O problema com a sazonalidade e os longos tempos de maturação do cacaueiro é que muitos dos hectares que atualmente produzem o cacau exportado para chocolate têm árvores com mais de 20 anos e não estão mais em seu estado ideal de produção, reduzindo assim a quantidade de grãos disponíveis.
Todo esse problema é seriamente agravado pelas mudanças climáticas, que têm impactado negativamente as plantações de cacau, especialmente na África. Para entender isso, é importante saber que o cacau é uma árvore nativa da América do Sul, portanto, as condições climáticas adequadas para ele são bastante específicas: requer pouca chuva e pode suportar curtos períodos de seca.
Atualmente, as condições climáticas no continente africano são muito diferentes e não atendem às necessidades dos produtores de cacau. Chuvas excessivas têm sido observadas em certas estações do ano, enquanto secas excessivas também têm afetado a produção de cacau.

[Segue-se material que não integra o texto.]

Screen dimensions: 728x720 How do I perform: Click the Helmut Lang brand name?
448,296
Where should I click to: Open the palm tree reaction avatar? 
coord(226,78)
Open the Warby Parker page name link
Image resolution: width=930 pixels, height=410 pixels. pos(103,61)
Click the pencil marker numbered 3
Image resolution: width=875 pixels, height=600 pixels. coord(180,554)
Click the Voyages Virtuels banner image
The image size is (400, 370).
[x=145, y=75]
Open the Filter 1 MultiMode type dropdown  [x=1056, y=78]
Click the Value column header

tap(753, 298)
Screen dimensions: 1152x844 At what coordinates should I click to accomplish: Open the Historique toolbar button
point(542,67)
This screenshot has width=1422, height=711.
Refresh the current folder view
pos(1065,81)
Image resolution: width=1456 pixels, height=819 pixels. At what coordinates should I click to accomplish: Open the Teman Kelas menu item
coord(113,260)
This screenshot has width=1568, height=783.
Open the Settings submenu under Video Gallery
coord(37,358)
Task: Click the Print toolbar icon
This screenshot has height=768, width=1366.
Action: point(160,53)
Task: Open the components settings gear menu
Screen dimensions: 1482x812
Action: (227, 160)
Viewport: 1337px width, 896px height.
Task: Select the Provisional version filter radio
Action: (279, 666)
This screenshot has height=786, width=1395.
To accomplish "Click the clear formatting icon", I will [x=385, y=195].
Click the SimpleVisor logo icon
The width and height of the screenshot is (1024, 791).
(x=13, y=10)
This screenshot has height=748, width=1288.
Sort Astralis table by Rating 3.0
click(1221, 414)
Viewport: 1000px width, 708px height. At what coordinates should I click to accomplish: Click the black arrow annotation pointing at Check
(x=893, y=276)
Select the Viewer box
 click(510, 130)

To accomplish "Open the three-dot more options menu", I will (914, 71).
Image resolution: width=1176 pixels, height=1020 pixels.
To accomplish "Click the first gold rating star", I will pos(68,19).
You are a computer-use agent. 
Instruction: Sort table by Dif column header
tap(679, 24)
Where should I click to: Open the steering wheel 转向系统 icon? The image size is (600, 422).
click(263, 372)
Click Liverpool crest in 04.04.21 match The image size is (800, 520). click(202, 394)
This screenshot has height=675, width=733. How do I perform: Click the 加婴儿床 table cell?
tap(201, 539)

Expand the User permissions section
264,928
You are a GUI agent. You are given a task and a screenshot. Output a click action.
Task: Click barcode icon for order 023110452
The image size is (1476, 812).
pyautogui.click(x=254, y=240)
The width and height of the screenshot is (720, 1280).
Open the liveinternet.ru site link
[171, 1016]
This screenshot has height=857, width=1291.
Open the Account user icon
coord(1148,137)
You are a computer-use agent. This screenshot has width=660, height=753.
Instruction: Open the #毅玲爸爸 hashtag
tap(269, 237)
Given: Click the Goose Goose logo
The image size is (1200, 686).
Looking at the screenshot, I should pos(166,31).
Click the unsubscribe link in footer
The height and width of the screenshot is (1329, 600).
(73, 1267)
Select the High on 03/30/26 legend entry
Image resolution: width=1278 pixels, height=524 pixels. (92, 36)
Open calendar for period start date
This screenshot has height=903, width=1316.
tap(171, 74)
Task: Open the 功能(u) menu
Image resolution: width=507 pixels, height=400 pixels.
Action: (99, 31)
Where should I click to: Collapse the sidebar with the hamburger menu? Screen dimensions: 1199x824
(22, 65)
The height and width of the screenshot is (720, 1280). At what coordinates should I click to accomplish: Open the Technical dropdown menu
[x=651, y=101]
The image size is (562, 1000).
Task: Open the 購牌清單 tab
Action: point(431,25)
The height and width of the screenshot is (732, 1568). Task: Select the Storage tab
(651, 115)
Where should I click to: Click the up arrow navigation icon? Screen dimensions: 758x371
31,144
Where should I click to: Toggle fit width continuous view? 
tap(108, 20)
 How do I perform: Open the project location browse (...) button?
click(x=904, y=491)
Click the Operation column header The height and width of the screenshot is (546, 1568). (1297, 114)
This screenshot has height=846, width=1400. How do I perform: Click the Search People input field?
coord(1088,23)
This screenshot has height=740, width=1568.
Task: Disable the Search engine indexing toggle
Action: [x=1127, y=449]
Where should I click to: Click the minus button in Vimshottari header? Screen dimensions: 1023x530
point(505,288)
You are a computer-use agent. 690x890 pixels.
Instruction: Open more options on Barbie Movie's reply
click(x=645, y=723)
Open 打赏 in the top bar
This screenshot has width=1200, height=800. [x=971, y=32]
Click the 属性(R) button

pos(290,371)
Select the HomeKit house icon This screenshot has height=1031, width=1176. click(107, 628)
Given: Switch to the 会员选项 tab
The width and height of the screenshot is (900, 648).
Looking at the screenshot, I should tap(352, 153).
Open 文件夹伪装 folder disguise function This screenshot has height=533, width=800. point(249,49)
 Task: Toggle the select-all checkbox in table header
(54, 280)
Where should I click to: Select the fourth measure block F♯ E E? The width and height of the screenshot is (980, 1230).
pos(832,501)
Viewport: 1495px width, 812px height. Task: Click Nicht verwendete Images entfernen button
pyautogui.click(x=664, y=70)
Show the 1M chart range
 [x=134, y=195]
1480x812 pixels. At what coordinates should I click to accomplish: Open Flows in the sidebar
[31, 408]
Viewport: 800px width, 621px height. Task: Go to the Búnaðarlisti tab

Assim, é possível entender que, embora as mudanças climáticas não sejam a principal causa da crise do cacau, são um de seus fatores agravantes.
Este artigo tem como objetivo explicar de forma clara e simples as raízes profundas da atual crise no setor do cacau, que levou a um aumento significativo nos preços do chocolate. É importante compreender que esta crise vai muito além dos efeitos das mudanças climáticas, pois é o resultado de um conjunto de situações e problemas que se desenvolveram ao longo do tempo. As mudanças climáticas são apenas um dos fatores que agravam esta situação.
Buscamos também conscientizar sobre essa situação, entendendo que por trás do aumento do preço do chocolate estão profundas crises sociais e econômicas que afetam a vida de centenas de milhares de pessoas em países como a Costa do Marfim e Gana, onde agricultores recorreram até mesmo ao trabalho infantil para sobreviver em um setor assolado pela produção em massa. Isso torna cada vez mais difícil atender ao nível de produtividade exigido pelo mercado, o que não só impacta as pessoas, mas também o meio ambiente.